→ SOURCE DOCUMENT:
Yes, freely hand it over... (Score:5, Funny)
Simply hand the law enforcement officer your mobile phone.
Have we reached peak app yet? (Score:5, Insightful)
Seriously, I'm getting tired of the endless stream of apps.
The world is an app, I have an app, everybody has an app ... it's lots of hype, and very little long-term proven benefit.
I really hope we reach peak app soon, and people STFU about apps.
Yes, fine, you have software. We've had software for decades. But now it's on a phone or a tablet. So it's an app, and it's super awesome, and we need to dedicate countless hours of coverage to it.
And every drooling idiot is racing to ensure they're stuff is available on an app, and telling us how our lives will be improved and perfected by apps, and how if we're not writing an app we'll fall behind and become fossilized.
You know what? Millions of people don't use smart phones, don't use an app for everything, and can conclude our normal bodily functions without relying on an app.
I bet 99.9% of all apps are crap, or won't be around in 5 years. But, like the .com era, you can become a billionaire by saying you have an idea for an app.
Blah blah blah .. take your damned app and get off my lawn.
the are apps for taking complaints (Score:2)
Re:Have we reached peak app yet? (Score:5, Funny)
Seriously, I'm getting tired of the endless stream of apps.
There's a nap for that.
Re:Have we reached peak app yet? (Score:5, Interesting)
What part of get off my lawn was ambiguous? It says "I'm old, now fuck off".
Except as you get older you stop fetishizing technology, and decide that "no, I really don't care about this shiny bauble, because Matlock is going to be on soon, and I need to find my sweater".
I still own and use a lot of technology, some of which was invented after the steam-powered interwebs became unfashionable.

→ BRIEF A: Quote the comment thread about apps from "Have we reached peak app yet? (Score:5, Insightful)" to "STFU about apps.".
→ BRIEF B: Continue the comment thread about apps, starting after its last sentence.
The lines after this are separate material, unrelated to the comment thread about apps.

→ RAW RECORDS:

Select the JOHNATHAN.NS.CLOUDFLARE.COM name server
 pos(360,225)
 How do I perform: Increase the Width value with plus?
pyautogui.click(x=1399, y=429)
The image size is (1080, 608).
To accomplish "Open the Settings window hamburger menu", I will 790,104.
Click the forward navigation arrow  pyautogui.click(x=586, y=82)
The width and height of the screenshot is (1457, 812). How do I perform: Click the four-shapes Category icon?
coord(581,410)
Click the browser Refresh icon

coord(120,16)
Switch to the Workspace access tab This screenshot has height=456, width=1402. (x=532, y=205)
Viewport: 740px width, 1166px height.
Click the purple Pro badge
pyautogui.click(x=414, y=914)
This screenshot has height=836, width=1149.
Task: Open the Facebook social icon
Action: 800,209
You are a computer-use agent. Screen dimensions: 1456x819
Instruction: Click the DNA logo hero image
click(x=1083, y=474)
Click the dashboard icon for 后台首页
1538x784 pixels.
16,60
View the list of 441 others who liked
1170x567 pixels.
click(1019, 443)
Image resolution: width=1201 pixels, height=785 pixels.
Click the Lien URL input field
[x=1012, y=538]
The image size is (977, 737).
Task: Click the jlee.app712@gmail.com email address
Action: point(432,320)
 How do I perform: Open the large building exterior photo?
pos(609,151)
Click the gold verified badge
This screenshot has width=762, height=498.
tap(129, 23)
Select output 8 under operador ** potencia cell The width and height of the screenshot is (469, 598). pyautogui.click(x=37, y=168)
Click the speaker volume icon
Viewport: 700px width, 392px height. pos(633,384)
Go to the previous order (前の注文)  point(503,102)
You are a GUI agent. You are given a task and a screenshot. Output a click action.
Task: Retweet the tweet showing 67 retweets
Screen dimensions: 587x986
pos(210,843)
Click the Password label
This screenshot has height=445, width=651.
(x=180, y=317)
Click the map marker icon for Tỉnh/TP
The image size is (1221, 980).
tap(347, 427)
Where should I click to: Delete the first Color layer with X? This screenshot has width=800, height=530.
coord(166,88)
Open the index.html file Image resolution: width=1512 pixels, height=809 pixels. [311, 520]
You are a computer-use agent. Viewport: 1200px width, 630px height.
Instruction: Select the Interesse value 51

→ WRITTEN RESPONSE A:
Have we reached peak app yet? (Score:5, Insightful)
Seriously, I'm getting tired of the endless stream of apps.
The world is an app, I have an app, everybody has an app ... it's lots of hype, and very little long-term proven benefit.
I really hope we reach peak app soon, and people STFU about apps.

→ WRITTEN RESPONSE B:
I've seen and used technology long enough to know that today's really shiny new toy is tomorrow's discarded detritus which didn't really improve my life any. Which means I've got the perspective to go straight to "I fail to see how this actually benefits me".
I'd say around 85-90% of all apps I've installed on my tablet become something I don't use fairly quickly and get uninstalled. (Yes, I know what they are and how to use one.)
I make my living working with technology, but I'm not completely beholden to it, and don't use it just simply because it exists. It needs to add value to my life, or it's just a nuisance and a gimmick.
And, quite frankly, having my drivers license as an app on a phone? Not so much with the adding of value, and really high on the "annoying and eroding my privacy" front.
Because, when you get old enough, terrorizing the youngsters becomes a hobby unto itself ... and because half of the wet behind the ears punks around here don't remember enough technology to know a damned thing about it, and are clueless enough to believe there's always been a fucking app for that.
But, after 30+ years of playing with, or working with technology ... I don't always think "hot damn, I need one of those". I think "yeah, we had something kinda like that 20+ years ago, and it was pointless then, too".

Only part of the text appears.